• _Task_
Pick out and copy each line in the listing below that contains the word "Toggle". Capitalization must match.

• _The input_
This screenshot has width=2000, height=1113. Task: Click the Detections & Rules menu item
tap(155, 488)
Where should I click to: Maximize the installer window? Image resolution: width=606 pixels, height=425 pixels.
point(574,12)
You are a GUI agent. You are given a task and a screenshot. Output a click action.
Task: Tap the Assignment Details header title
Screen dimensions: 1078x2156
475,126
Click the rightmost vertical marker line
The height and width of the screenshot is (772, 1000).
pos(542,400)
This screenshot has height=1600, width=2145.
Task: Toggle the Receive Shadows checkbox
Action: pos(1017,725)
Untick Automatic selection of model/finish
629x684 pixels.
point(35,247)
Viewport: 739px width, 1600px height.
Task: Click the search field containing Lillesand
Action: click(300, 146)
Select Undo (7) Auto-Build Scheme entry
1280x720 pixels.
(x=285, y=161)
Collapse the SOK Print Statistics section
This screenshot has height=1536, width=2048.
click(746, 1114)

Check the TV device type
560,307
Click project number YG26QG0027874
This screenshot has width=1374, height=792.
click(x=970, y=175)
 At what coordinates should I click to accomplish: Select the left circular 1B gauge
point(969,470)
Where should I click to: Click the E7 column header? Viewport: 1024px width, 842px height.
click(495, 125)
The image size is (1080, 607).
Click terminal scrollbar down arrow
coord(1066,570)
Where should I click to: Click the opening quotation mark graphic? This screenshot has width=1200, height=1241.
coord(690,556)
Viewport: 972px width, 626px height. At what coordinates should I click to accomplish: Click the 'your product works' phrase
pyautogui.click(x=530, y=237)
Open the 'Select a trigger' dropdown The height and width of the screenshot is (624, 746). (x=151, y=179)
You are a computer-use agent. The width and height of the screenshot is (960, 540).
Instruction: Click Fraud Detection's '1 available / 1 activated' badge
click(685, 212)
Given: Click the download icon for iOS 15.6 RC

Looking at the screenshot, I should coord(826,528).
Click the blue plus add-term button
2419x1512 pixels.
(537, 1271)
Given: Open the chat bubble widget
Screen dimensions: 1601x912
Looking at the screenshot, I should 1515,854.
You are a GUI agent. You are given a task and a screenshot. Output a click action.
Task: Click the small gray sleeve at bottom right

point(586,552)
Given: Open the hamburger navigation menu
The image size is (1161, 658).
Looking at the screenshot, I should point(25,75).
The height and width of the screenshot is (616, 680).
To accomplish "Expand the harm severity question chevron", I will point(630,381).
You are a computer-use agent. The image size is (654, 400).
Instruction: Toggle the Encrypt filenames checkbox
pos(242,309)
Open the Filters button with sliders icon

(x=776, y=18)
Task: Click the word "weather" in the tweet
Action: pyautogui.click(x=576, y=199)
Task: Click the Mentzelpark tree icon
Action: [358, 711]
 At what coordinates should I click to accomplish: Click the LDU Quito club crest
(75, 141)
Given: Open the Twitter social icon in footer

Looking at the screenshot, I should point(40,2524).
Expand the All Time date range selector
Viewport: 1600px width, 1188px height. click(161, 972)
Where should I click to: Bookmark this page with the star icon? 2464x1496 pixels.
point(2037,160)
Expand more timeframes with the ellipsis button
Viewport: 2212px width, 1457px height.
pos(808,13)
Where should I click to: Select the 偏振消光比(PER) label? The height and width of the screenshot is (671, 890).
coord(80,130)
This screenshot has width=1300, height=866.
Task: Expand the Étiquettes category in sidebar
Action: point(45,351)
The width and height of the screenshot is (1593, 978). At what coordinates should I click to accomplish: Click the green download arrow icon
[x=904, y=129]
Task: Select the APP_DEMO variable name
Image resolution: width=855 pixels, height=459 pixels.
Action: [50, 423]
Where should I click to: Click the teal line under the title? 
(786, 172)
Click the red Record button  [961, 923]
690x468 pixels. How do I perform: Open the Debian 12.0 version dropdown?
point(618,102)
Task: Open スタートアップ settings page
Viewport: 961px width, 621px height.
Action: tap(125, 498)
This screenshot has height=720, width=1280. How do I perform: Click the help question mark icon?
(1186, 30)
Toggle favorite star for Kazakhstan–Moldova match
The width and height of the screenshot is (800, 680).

• _Exercise output_
Task: Toggle the Receive Shadows checkbox
Instruction: Toggle the Encrypt filenames checkbox
Toggle favorite star for Kazakhstan–Moldova match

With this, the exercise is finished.